*** Extracted material ***

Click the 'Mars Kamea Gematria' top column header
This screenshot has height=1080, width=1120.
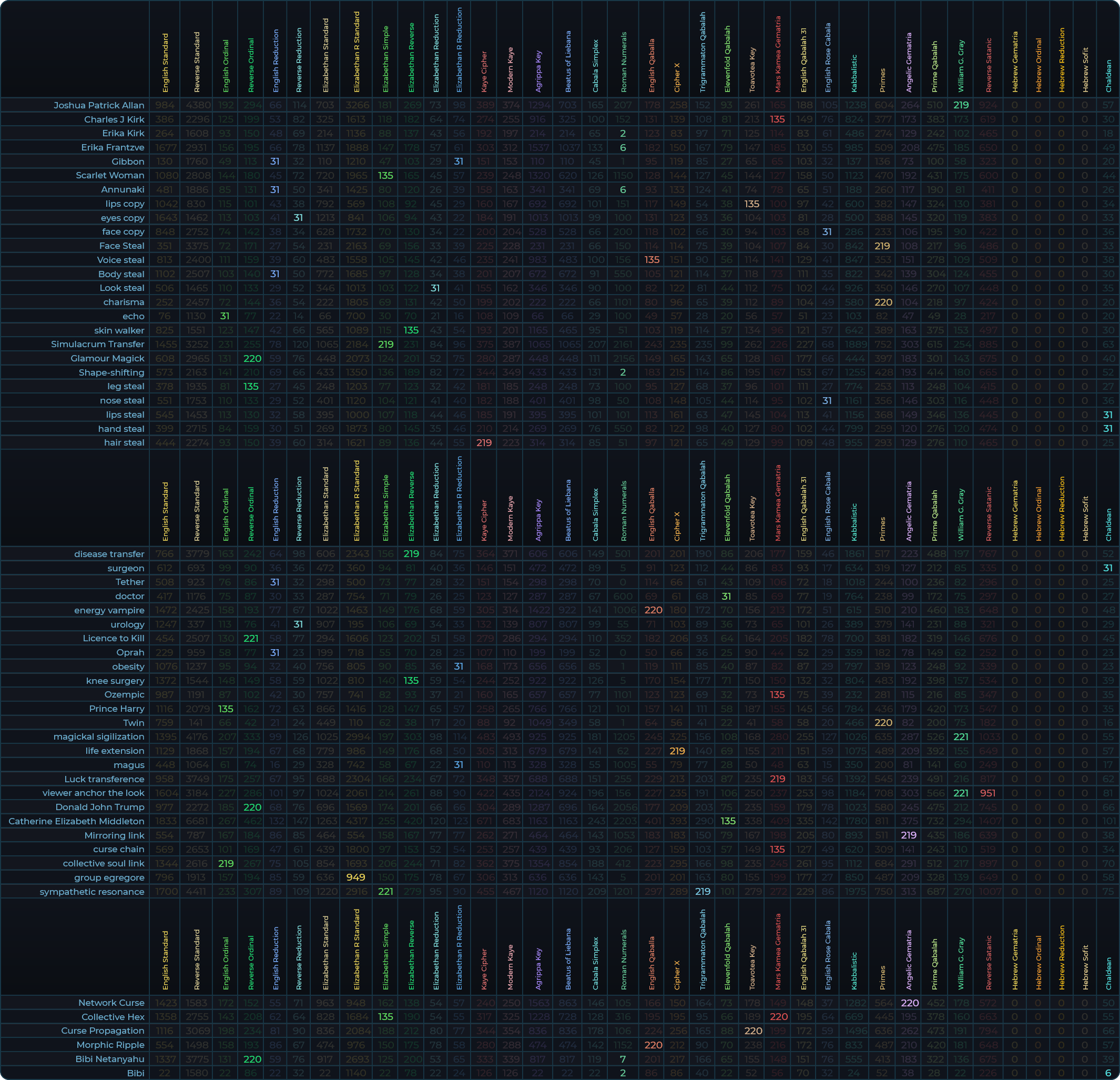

*** End of Extracted material ***
*** Extracted material ***

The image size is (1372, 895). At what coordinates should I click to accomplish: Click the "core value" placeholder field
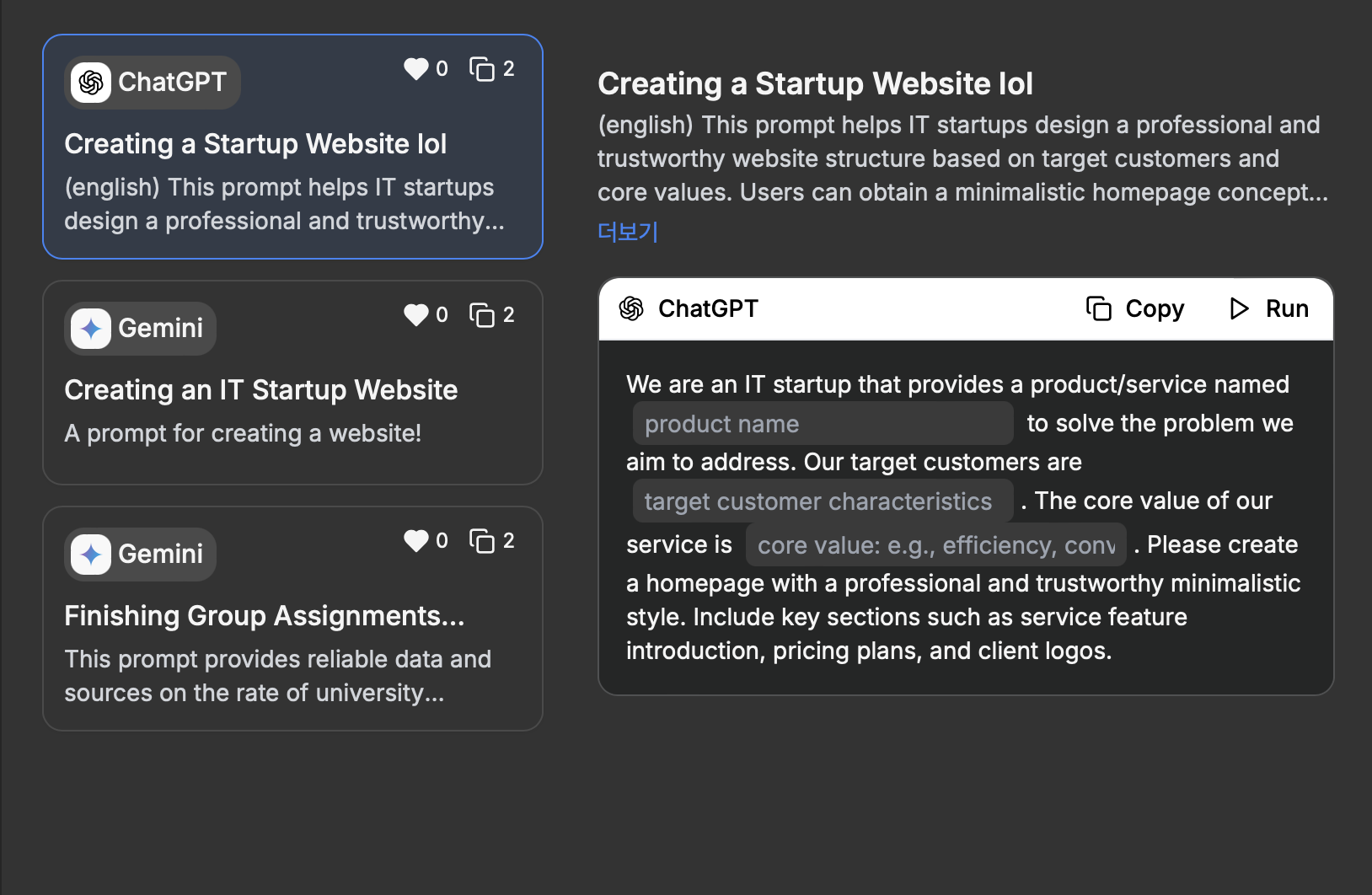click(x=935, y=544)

*** End of Extracted material ***
*** Extracted material ***

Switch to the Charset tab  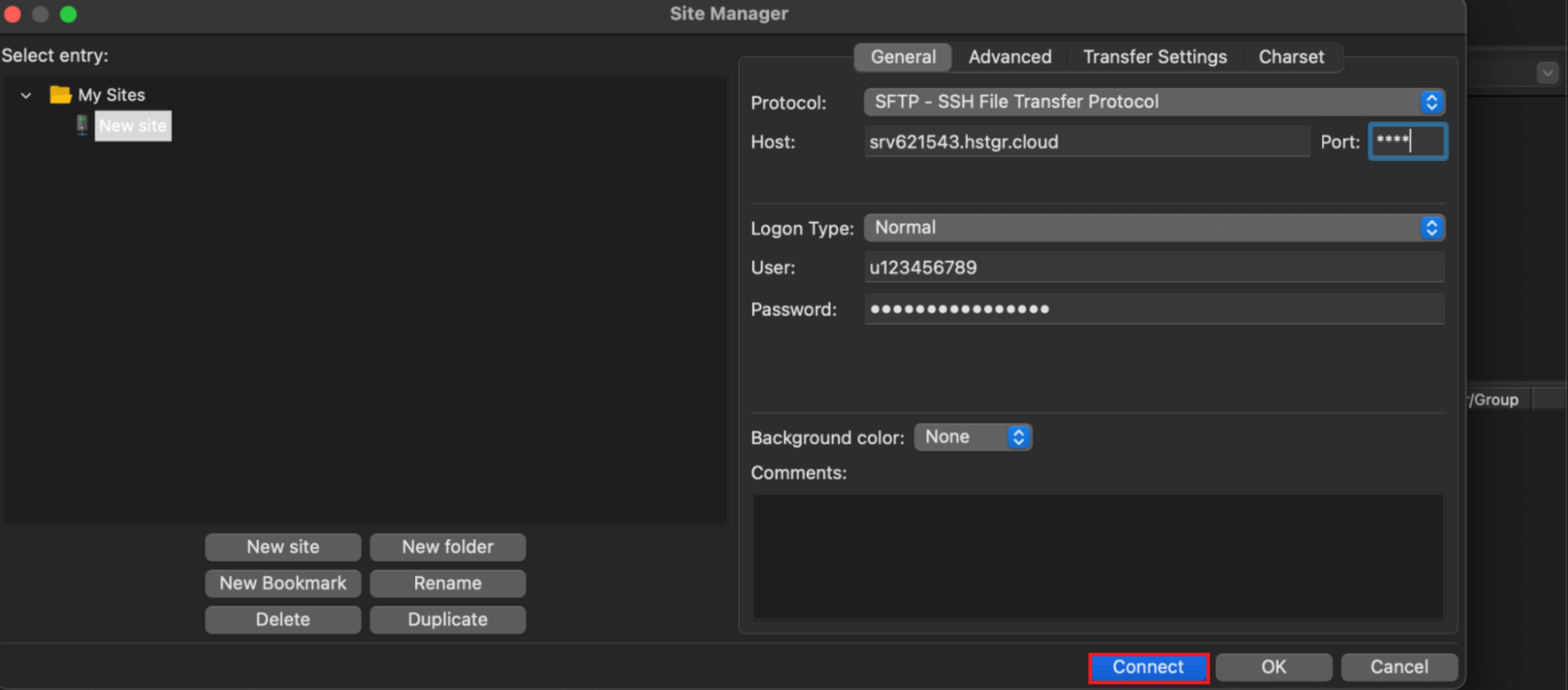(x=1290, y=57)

*** End of Extracted material ***

• Exercise objective
A verbatim transcription is needed of the lines above, starting at the line with "Click the 'Mars" and ending at the line with "This screenshot has height=1080, width=1120.", both included, and of nothing else.

• Task result
Click the 'Mars Kamea Gematria' top column header
This screenshot has height=1080, width=1120.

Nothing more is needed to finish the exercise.